ÉNONCÉ: Réécrivez tout ce qui va de « La Terre n’est » jusqu’à « en la matière. » dans l’article sur les pierres précieuses, en remplaçant « joailliers » par « bijoutiers ».

EXTRAIT DU DOCUMENT:
........
La Terre n’est pas une boutique : pas de réassorts incessants en beaux rubis, diamants, émeraudes et saphirs. Les mines s’épuisent et se raréfient. Ce qui incite les joailliers à se tourner vers des spécimens moins connus, à leur tour menacés de pénurie.
Avant de présenter les bijoux de sa collection pour la Biennale des antiquaires de Paris, Cartier a communiqué sur une dizaine de pierres, non montées.
« Nous souhaitions mettre en valeur la qualité de ces gemmes », explique Pierre Rainero, directeur du Patrimoine et de la Création de la maison. Parmi elles, un saphir du Cachemire de 29 carats d’un bleu typique intense bleuet, un diamant de type Golconde faisant partie des 1% les plus purs ou encore un rubis pourpre de 10 carats extrait de la mythique vallée birmane de Mogok, décrite dans un roman de Joseph Kessel. Le nec le plus ultra en la matière.
« Les pierres d’exception se raréfient, car les mines s’épuisent et on n’en découvre plus de nouvelles », explique le négociant Mathieu Tarin. Les légendaires old mines comme Mogok et Golconde, en Inde, ou Muzo, en Colombie, sont taries depuis bien longtemps et on n’a jamais vraiment trouvé d’équivalent. Les diamants d’un beau rose intense proviennent pour l’instant d’un seul lieu : Argyle, en Australie. « Parallèlement, la demande en Chine explose et la place Vendôme, garante de l’excellence française, n’utilise que les plus belles pierres naturelles, ni traitées ni chauffées », continue Mathieu Tharin. Résultat : les prix flambent.
........
DONNÉES AFFICHÉES:

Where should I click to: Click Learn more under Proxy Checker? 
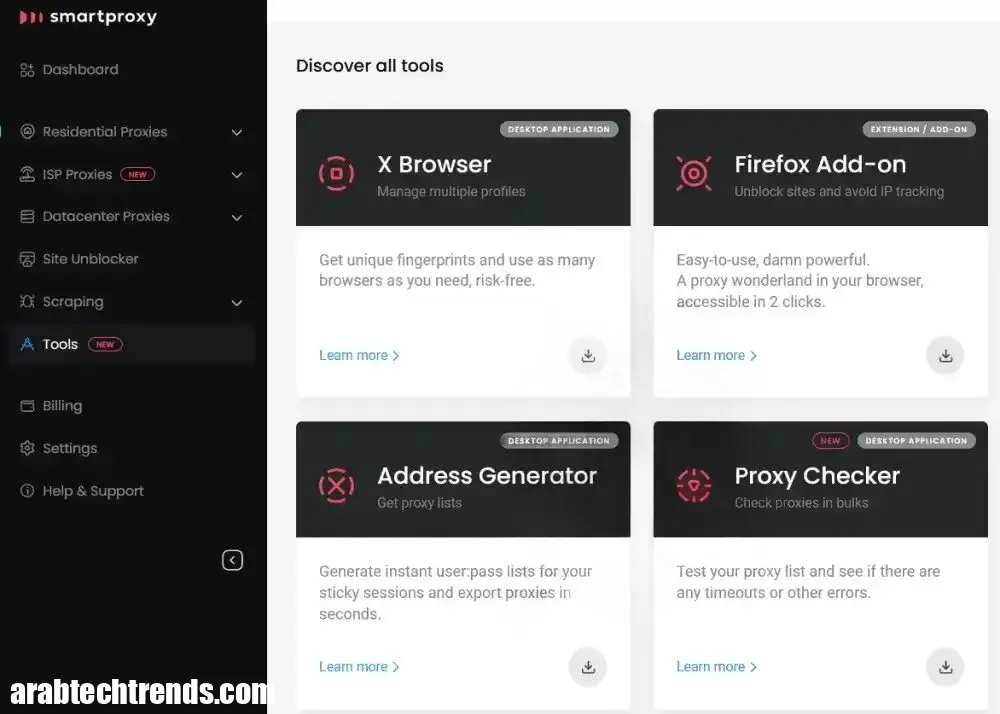716,667
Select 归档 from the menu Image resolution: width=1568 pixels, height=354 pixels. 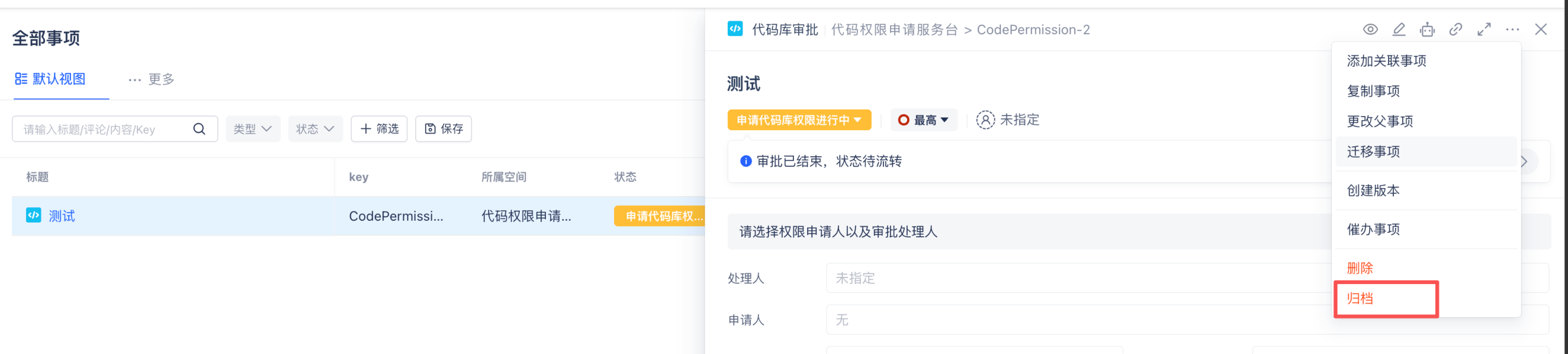coord(1360,298)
........
CORRIGÉ:
La Terre n’est pas une boutique : pas de réassorts incessants en beaux rubis, diamants, émeraudes et saphirs. Les mines s’épuisent et se raréfient. Ce qui incite les bijoutiers à se tourner vers des spécimens moins connus, à leur tour menacés de pénurie.
Avant de présenter les bijoux de sa collection pour la Biennale des antiquaires de Paris, Cartier a communiqué sur une dizaine de pierres, non montées.
« Nous souhaitions mettre en valeur la qualité de ces gemmes », explique Pierre Rainero, directeur du Patrimoine et de la Création de la maison. Parmi elles, un saphir du Cachemire de 29 carats d’un bleu typique intense bleuet, un diamant de type Golconde faisant partie des 1% les plus purs ou encore un rubis pourpre de 10 carats extrait de la mythique vallée birmane de Mogok, décrite dans un roman de Joseph Kessel. Le nec le plus ultra en la matière.